判例タイムズ誌と並ぶ最も一般的な判例紹介誌であり[2]、判例を入手し、書籍や論文等に引用するためによく用いられる。
民集・刑集等の公式判例集に登載されていない判例(時にこれらの公式判例集に登載されている判例も)で本誌に掲載されたものは、本誌の号数と冒頭のページ数をとって「東京地判平成○年○月○日判時○号○頁」[3]のような形で引用されることが多い。
また、例年「最高裁判所民事(刑事)破棄判決等の実情」など最高裁判所調査官が最高裁判例を紹介・解説した記事が掲載されるほか、各種連載記事や論文も掲載されている。2017年より判例時報賞として学術論文を公募し、表彰・誌上に掲載している。なお、判例時報社としては少数ながら、単行本の刊行も行なっている。
毎月1日号には別冊として「判例評論」が綴じ込まれている。
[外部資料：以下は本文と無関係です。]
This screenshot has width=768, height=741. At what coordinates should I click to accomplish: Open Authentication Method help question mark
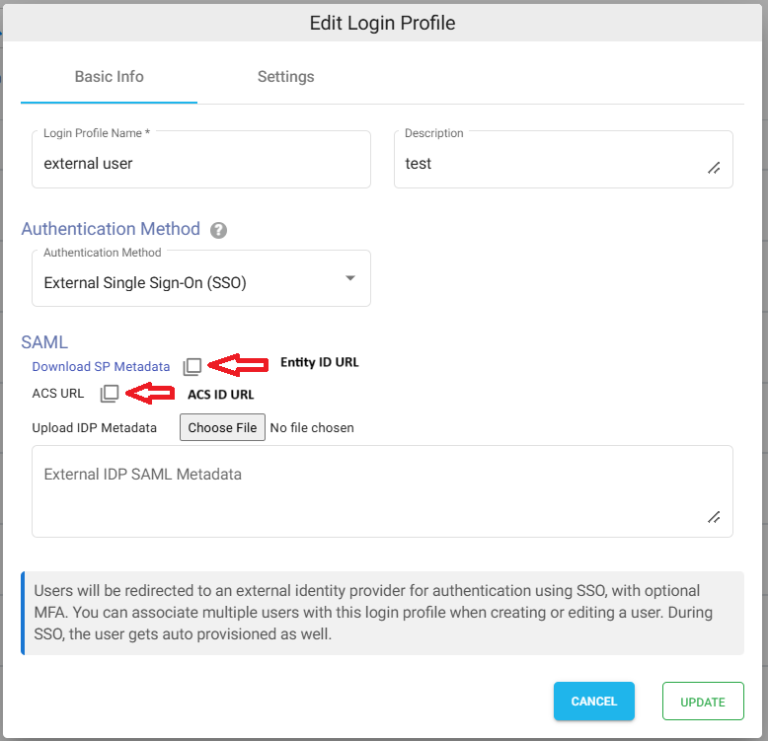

2022年より紙版の購読者(紙版に搭載されたシリアルナンバーの入手者)に限り、電子版の販売が開始された。もともと、月3回発行・縦組み判型であったが、2025年4月より誌面の大幅リニューアルを行い、判決原本の書式に合わせて誌面を横組み化。また同時に刊行ペースも月2回発行となる。
判例時報賞
2017年より判例時報賞として法学研究者と法曹実務家を対象に学術論文を公募し、表彰・誌上に掲載している[4]。これまでのところ、受賞者は奨励賞、特別賞、審査委員特別賞のいずれかでの選出であり、大賞である判例時報賞は選出されていない。誌上で発表された受賞者は以下。
第1回(2017年)
平野哲郎(奨励賞) 「医師民事責任の構造と立証責任 ― 医療過誤の契約法理による解決 ―」
山内久光(奨励賞) 「遺産分割審判に関する『平成28年12月19日付け最高裁大法廷決定』についての一考察― 払戻に応じた金融機関の保護について ―」
第2回(2018年)
木岡昌裕(奨励賞) 「実質的担保目的の認定――その基本的視座の探求と平成18年2月7日最高裁第三小法廷判決の解釈」
清野正彦(奨励賞) 「法規範の分析を通じて法解釈及び紛争解決に新たな視点を導入する試み」
第3回(2019年)
舘彰男(奨励賞) 「幅のある真実――合法性の原則の超克による租税争訟における和解の許容性――」
第4回(2020年)
古谷真良(特別賞) 「民事手続きにおける制裁の淵源と限界」
近藤博徳(特別賞) 「民法787条但書の憲法14条1項適合性」
第5回(2021年)
黒川健(奨励賞)「受益者連続型信託における受託者の公平義務」
第6回(2022年)
渡邉拓(特別賞) 「追完請求権を巡る実務上の諸問題についての総合的考察」
大角洋平(特別賞) 「身体拘束中の被疑者に対する取調べ前の権利告知制度の機能的分析」
第7回(2024年)
西内康人(奨励賞) 「連帯債務と債務発生原因」
吉永公平(特別賞) 「努力義務化する社会への警鐘-努力義務の義務性を中心とした努力義務規定の多角的法的検討-」
第8回(2025年)
山本真(奨励賞) 「家事審判・調停における単純執行文の要否に関する一考察」
佐々木優(特別賞) 「『実演家』の新たな形態と法制一外国法における子どもインフルエンサー法立法の動向を視野に入れて」
なお、 本誌で公表されなかった審査委員特別賞と特別賞につき、他誌発表論文から受賞者がうかがえる。第1回審査委員特別賞・巽智彦(受賞当時・成蹊大学法学部准教授、現・東京大学法学部准教授)[5]、第5回特別賞・西内康人(京都大学法学部教授)[6]など。